Dare solidarietà diretta alle lotte contro i governi repressivi, lotte che consideriamo laboratori istituenti di socialità e democrazia con le quali scambiare linguaggi e pratiche, per una cultura transnazionale in grado di decolonizzare radicalmente il nostro immaginario sui luoghi e sui corpi dei conflitti e delle migrazioni.

Il 26 giugno, durante la giornata in solidarietà con le vittime di Isis, organizzata a Macao dalla comunità curda milanese, a cui sarà presente la CoPresidentessa dell’HDP Figen Yüksekdağ, consegneremo il ricavato della sfilata alla resistenza antifascista turca.

In Turchia, alle porte dell’Europa, il governo di Erdogan reprime il popolo curdo, le comunità LGBTQI e le opposizioni politiche interne – partitiche e culturali; lo stesso governo applica politiche disumane nei confronti dei migranti che tentano di arrivare in Europa per sfuggire da guerre e povertà.

Il governo turco ha ricevuto 6 miliardi di euro dall’Unione Europea per la “gestione” dei flussi migratori in arrivo dal medio oriente, in modo da impedire loro l’accesso sul suolo europeo.

L’accordo prevede che tutti i “migranti irregolari” che arrivano in Grecia siano espulsi in Turchia, dove solo i siriani hanno la possibilità di rimanere. Qui le loro condizioni di vita sono di pieno sfruttamento: oltre 400mila siriani, tra adulti e bambine/i, sono costretti a lavorare illegalmente, rendendoli ricattabili e vulnerabili. Chi emigra da altri paesi viene semplicemente incarcerato.

Nel frattempo, sul confine turco, per prevenire i flussi migratori, tutto è permesso: quasi 1000 kilometri di muro stanno sorgendo sulle frontiere; oggi 8 rifugiati siriani sono stati uccisi dalle guardie di confine turche.

In cambio del lavoro sporco, l’Unione Europea tace sul sostegno della Turchia ai miliziani di Daesh/Isis in Rojava e sulle operazioni di pulizia etnica che il governo di Erdogan sta realizzando nel Kurdistan turco.

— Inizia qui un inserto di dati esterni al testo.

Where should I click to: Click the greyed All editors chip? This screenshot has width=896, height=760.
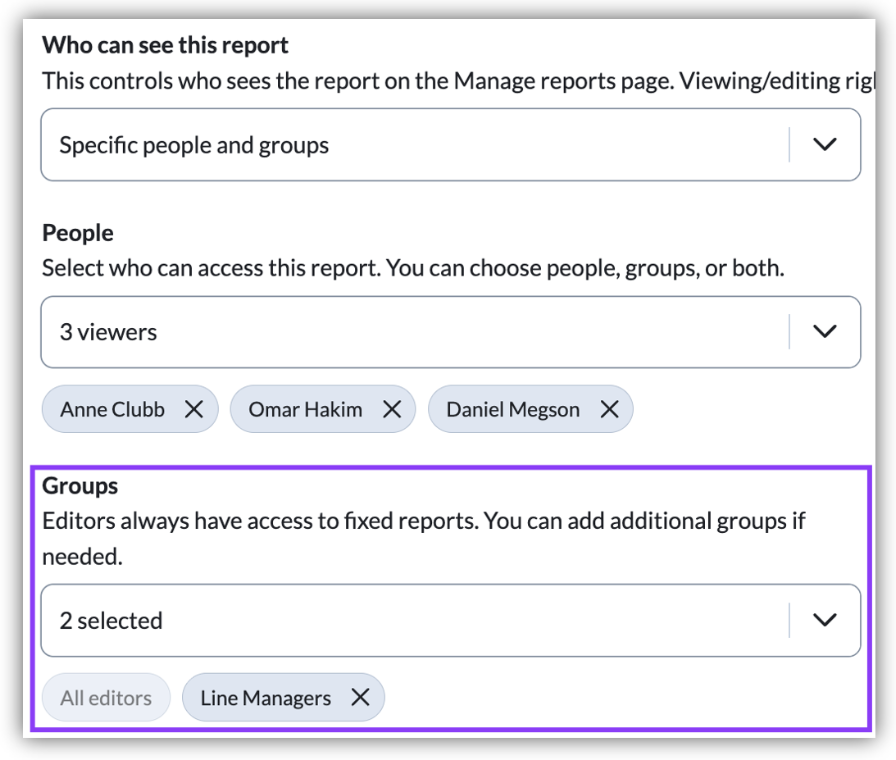[106, 698]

Sul fronte interno, centinaia di civili, accademici e giornalisti dissidenti sono stati incarcerati e uccisi. Per depotenziare l’opposizione politica, un mese fa è stato varato dal parlamento turco l’annullamento dell’immunità parlamentare nei soli confronti dei deputati lo curdi. Nei giorni scorsi la polizia ha fatto irruzione nella casa della CoPresidentessa dell’HDP, il partito multietnico e filo curdo da poco entrato all’interno del parlamento turco.

Se a molti sembra scandoloso affittare uno spazio occupato al capitale, noi vogliamo lo scandalo: usare il capitale, usare le sue risorse e la sua visibilità, piegarlo ai nostri obiettivi.